Gimme Little Sign – Brenton Wood (1967)
As in Petula Clark’s tune, this one is a straightforward love song. The sign here is the singer is looking for some reciprocity — a sign that the woman feels the same as he does. The song peaked at Number Nine on Billboard’s Hot 100.
Signs – Five Man Electrical Band (1971)
After touring with groups like The Allman Brothers, Edgar Winter, Sly and the Family Stone and Rare Earth, this Canadian band scored with a song that talks about signs as limiting dialogue and inclusion, a real boomer-era sentiment. First released as a B-side on a single in 1968, it was the 1971 re-release as a promo for their album, Good-byes and Butterflies, that caught boomers’ attention. Mister B could partially identify with it since, after being forced to keep his hair cut in parochial high school, he was then heading to college and free to grow it long, plus a mustache as well. So the lyrics, And the sign said long-haired freaky people need not apply were relatable. The song reached Number Three on the Billboard Hot 100 chart in the U.S.

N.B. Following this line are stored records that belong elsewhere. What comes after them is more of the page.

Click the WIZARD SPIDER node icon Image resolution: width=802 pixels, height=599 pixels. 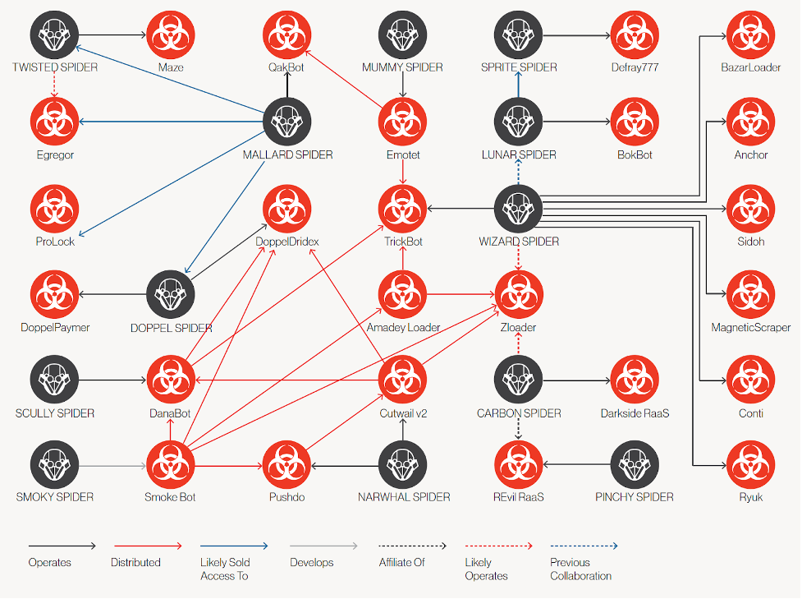point(518,209)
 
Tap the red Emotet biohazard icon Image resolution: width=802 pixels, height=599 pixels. point(402,122)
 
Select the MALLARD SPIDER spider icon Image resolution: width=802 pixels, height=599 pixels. point(287,122)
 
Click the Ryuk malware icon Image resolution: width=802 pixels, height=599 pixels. point(750,465)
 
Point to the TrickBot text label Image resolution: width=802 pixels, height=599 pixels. point(403,242)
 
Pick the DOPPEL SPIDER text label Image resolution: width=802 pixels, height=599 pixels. point(172,328)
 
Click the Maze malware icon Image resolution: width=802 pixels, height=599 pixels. point(171,35)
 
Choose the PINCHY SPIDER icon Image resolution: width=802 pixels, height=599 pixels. point(635,465)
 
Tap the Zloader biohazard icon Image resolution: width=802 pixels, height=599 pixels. point(518,295)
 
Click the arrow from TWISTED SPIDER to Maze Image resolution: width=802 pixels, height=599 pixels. point(112,35)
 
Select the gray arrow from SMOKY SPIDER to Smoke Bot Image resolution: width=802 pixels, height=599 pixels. point(112,466)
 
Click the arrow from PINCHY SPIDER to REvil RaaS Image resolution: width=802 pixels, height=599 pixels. point(576,465)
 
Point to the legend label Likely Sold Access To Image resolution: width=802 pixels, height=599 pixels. point(225,569)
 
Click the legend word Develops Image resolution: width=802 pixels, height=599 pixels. point(311,563)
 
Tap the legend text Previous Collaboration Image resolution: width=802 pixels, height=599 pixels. point(580,569)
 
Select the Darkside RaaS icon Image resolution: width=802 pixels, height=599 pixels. point(635,380)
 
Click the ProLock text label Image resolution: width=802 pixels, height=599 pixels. point(55,242)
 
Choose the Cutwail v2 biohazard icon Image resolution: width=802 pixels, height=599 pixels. point(402,380)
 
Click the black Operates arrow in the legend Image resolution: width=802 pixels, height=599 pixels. point(62,546)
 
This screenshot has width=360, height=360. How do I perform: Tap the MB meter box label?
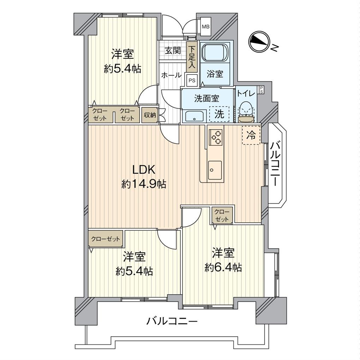(x=205, y=26)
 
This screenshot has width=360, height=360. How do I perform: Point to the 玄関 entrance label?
(x=173, y=51)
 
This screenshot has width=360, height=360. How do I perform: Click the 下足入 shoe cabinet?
(x=192, y=56)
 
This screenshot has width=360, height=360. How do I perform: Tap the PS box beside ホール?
(x=192, y=80)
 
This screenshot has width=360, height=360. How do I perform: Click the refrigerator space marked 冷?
(x=251, y=135)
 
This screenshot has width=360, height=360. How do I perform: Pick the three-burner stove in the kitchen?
(x=215, y=137)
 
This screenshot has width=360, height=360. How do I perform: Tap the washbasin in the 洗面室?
(x=194, y=116)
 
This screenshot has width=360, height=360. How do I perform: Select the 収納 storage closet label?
(x=150, y=115)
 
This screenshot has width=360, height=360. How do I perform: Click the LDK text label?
(x=144, y=170)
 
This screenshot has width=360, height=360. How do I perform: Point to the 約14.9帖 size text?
(x=144, y=184)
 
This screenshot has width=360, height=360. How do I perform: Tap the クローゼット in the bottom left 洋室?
(x=106, y=239)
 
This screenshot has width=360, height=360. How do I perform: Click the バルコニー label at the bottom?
(x=172, y=322)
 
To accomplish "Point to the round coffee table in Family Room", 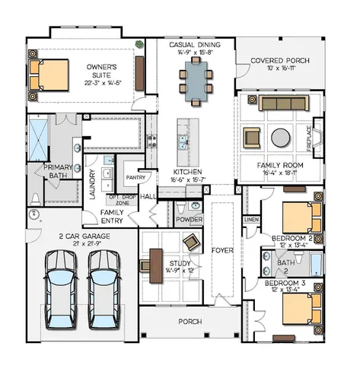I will pyautogui.click(x=281, y=138).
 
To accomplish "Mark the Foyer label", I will pyautogui.click(x=222, y=248).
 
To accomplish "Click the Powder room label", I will pyautogui.click(x=189, y=220).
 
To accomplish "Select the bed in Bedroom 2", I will pyautogui.click(x=298, y=217).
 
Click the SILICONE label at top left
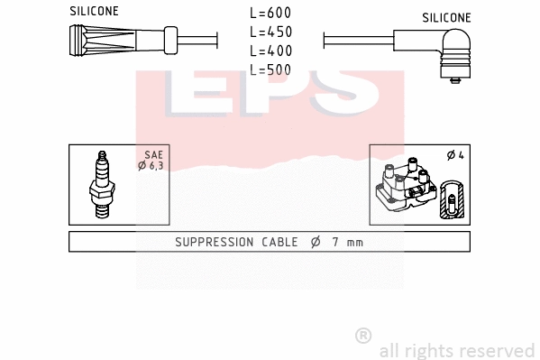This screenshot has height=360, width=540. (94, 11)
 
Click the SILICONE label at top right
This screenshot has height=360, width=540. (445, 17)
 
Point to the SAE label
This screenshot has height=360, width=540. (153, 155)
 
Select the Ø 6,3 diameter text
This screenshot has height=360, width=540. (150, 165)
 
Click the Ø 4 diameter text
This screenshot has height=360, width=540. (454, 156)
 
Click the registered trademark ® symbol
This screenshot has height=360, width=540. (363, 336)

In the end, what is Mister Boomer — or any boomer for that matter — to make of the sudden appearance of sign-related songs in his Morning Jukebox Syndrome? At this particular point in this particular year, when no news is good news, maybe the signs point to the variety and wisdom found in boomer music as a way to cope, if not to find hope and a path forward?
What do the signs tell you, boomers?